After years of being a force to be recognized within the music industry as part of two major groups, Skeem and Jozi, and with his many fans still expecting a lot from him, Ishmael Morabe disappeared from the music scene for years.
Stating that his drug abuse clouded the reputable name he had made for himself. Now, Morabe says he is making a comeback and plans to win back his fans’ loyalty and gain new fans with his new single, Gimme Gimme Gimme. The track features Cameroonian Pigin Trap, God Makizar, and Xigubu songstress Fiesta Black, with DJ Megi on the beats.
Morabe talked about why he disappeared, his drug problem and the difficulty of returning to the industry.
“Music is what I do. It’s my career. It is how I eat. Making this comeback is like coming back to work, pretty much,” he said.
“I think the style of the single accommodates my fans and also accommodates new people because it has that modern vibe.”

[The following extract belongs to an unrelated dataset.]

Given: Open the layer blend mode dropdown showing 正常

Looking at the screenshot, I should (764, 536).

Morabe, who says the single is already climbing the charts, hopes to collaborate with other artists in future.
“Actually, I will be releasing with Reason, because we already worked on a track together the year before last.

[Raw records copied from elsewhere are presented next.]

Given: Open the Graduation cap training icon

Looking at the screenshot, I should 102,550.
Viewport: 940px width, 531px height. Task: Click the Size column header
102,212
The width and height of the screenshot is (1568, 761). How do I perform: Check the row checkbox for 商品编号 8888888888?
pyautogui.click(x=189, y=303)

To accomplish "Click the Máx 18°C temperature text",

“I think it’s a dope track, and I’m in a place where it can actually be pushed and can definitely work.”
Indicating that his drug addiction was one of the reasons he got swallowed up by the industry, he points out that trying to work independently also contributed to his downfall.
“Because of this, I didn’t have enough resources to get the music out to the people but, now, I’m not trying to do it alone anymore.
“I’m comfortable in saying that because I tried it and saw how difficult it can be.”
Morabe says he is now more focused, content with what he does and more appreciative of what he has, compared with how he used to be. He added that he hasn’t kept many of his old industry friends, apart from Lucky from the kwaito group, Skeem.
“Nobody will hang around you as a friend if they are not gaining anything from you.
“Life keeps changing. People are busy.”
Morabe believes what led him towards drugs was the company he kept and the availability of drugs.
“The company, space and places you go to count. I think that is pretty much it.
“That is what got me closer to drugs, testing them and eventually addicted to them and into problems.”
His addiction affected his music negatively and messed things up for him, he says.
“Once drugs get you and you are addicted, they kind of own you, until you are not yourself any more. You scare people away.”
Morabe adds that as tough as it is, he can confidently say he has dealt with his drug problem, explaining that addiction is an everyday battle.
“As they say, one day at a time. You are never 100% free from addiction. You just have to do your best to stay away every day and the end of each day, to celebrate that I won yet again.”
The Avulekile Amasango hit-maker says he cannot quantify the enormous amount of money he wasted on drugs.
“Drugs are tricky because when you get into them, you don’t buy them yourself. There are always people bringing them until you get hooked, then money starts going out. But it’s hard to actually say how much I’ve wasted on drugs, but it was serious money.”
You must always have that one person you are scared of and respect, so that when they speak, you listen.
“This person will help you in terms of guiding you because other people are just fans; they are there for the fame, to be seen with you.”
The 47-year-old says his voice of reason was Lance Stehr, the owner of Muthaland Entertainment, the record company that he is signed to, and his mother.
“The voice that was there even when the person was not present would be Lance’s voice.
“Lance was there in my head, telling me ‘you are drunk again’. He is the person I respect.”
Morabe says his mother, although she is far away in Klerksdorp in North West and does not understand much about the music industry, keeps him in check as well.
“It’s almost as if I’m starting from scratch because I have to prove myself again,” he says, adding that with new artists filling the gap he left, he has to show his fans that he still has what it takes to entertain them.
“It’s a fun experience, though, and I think what helps is the fact that I’ve been in the industry for 30 years.
“There are things that are not as difficult as when I was a new artist. “People know my name and my track record, plus the trust is still there from fans.”
Although he says the industry could treat artists better, he knows he will go on to achieve bigger things.